Q: How do you proceed concretly to go further in the VBHC transformation?
As I explained before, we have launched a common and global VBHC methodology. Based on the famous equation of Prof. Porter, we defined a strategy to work on increasing the numerator (the outcomes) and link it with the denominator to maintain or even decrease the cost. We defined our Air Liquide Healthcare Value Agenda setting 3 pillars that every single employee in the organization is following:
- Creating value models to improve healthcare outcomes;
- Deploy an operational excellence program with a strong methodology to improve the patient pathways, eliminate the waste and maintain what brings value to the patient;
- Partner with key external stakeholders to promote the VBHC concept and engage policy-makers on the value transformation.
Q: What prompted you to take part this year?
We believe this huge transformation required a strong alignment between many key actors in the sector: patients, healthcare professionals, public authorities, payers, industrial players and other institutions working for the sake of a valuable and sustainable healthcare system.

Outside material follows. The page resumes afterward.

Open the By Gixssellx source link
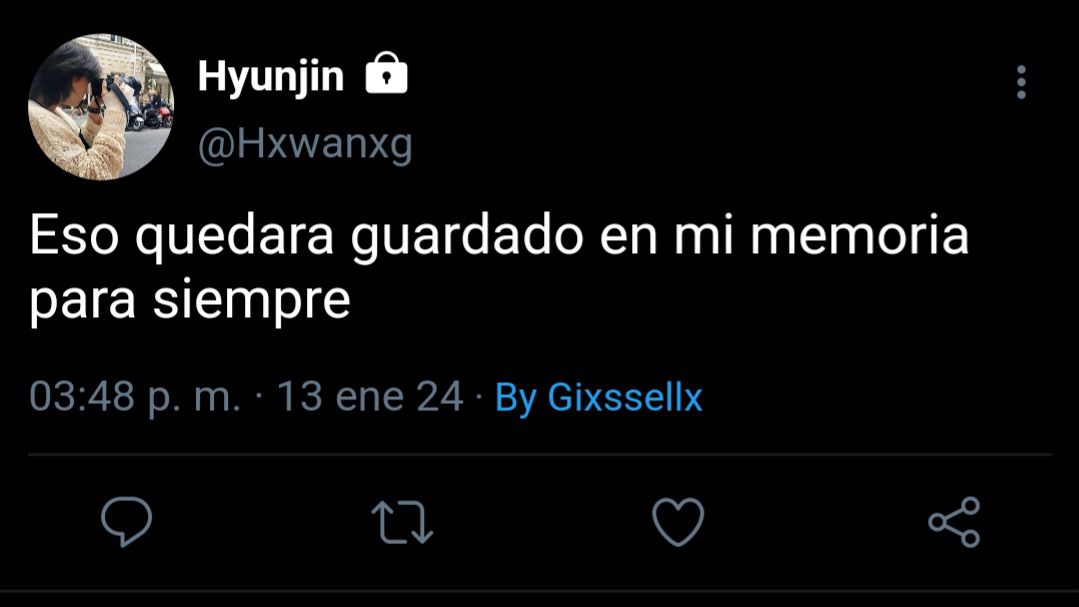The height and width of the screenshot is (607, 1079). pos(599,398)
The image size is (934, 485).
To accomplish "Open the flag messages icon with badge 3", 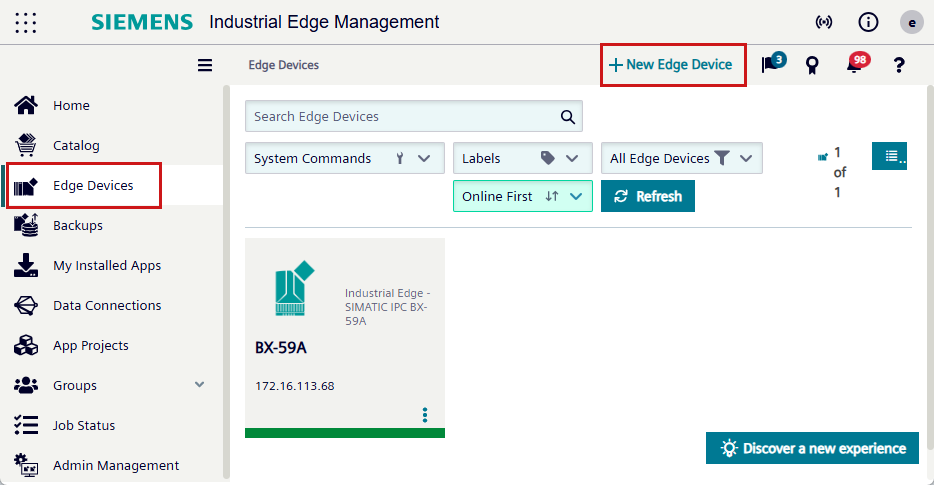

Joining forces in the VBHC adoption is key to make it happen. We are strongly convinced about the importance of creating alliances within the most interactive event dedicated to VBHC, ie. ICHOM, to make our voice louder and to engage decision-makers from the very beginning.
In the long term future, we dream of having all healthcare systems around the world working with a VBHC model, sharing common outcomes set measures, whether hospitals, healthcare professionals and any providers, to create a virtuous circle to improve what matters most to patients and to be paid based on these results.
Q: Finally, what Air Liquide Healthcare advocates for?
1- Air Liquide Healthcare considers that including PREMs and PROMs collection routinely into clinical practice will be essential to guide personalized care decisions and shape the present standard care pathways into more flexible, adaptable and personalized ones.
2- It is also crucial to get a consensus on outcomes standard sets for chronic conditions in the respiratory and diabetes field and to simplify these standard sets to make them actionable and accessible to all types of healthcare providers.
3- Finally, our ambition is to obtain the “freedom to operate” from the healthcare policy-makers to bring adapted care for patients and, as a consequence, improve outcomes. The freedom to operate will mean that we rely not on the processes we need to perform, but on the results we should deliver. In addition, we need a commitment from decision-makers to shape the current reimbursement schemes to link the price paid to the benefit for the patient, which will consequently benefit the Healthcare system.